### THE EXERCISE
Count how many lines of the records contain the string "logo", treating uppercase and lowercase as different, and reply with only that number.
** BEGIN PROVIDED MATERIAL **
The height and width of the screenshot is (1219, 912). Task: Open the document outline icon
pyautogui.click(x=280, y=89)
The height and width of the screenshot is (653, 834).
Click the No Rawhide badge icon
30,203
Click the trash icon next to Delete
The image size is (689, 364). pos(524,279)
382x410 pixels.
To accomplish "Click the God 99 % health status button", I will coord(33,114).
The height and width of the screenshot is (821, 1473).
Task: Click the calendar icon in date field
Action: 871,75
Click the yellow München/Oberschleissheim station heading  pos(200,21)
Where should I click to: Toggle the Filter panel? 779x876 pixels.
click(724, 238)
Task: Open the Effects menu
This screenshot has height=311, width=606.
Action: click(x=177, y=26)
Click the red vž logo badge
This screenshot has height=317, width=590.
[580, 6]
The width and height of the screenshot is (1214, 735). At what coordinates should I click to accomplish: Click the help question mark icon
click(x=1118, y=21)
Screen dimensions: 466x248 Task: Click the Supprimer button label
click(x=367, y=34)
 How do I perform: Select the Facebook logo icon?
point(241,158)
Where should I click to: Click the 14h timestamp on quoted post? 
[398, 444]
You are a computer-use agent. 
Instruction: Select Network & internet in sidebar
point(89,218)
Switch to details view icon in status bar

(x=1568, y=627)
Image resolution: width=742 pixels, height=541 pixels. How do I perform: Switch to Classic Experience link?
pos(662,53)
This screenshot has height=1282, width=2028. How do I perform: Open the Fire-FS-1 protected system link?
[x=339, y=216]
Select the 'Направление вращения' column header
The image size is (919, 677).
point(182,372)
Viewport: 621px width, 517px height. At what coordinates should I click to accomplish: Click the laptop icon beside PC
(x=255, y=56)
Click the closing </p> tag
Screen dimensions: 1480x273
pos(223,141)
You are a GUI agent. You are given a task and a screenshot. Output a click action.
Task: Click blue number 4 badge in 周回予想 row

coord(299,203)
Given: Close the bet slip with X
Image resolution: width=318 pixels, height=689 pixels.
** END PROVIDED MATERIAL **
### FINISHED TASK
2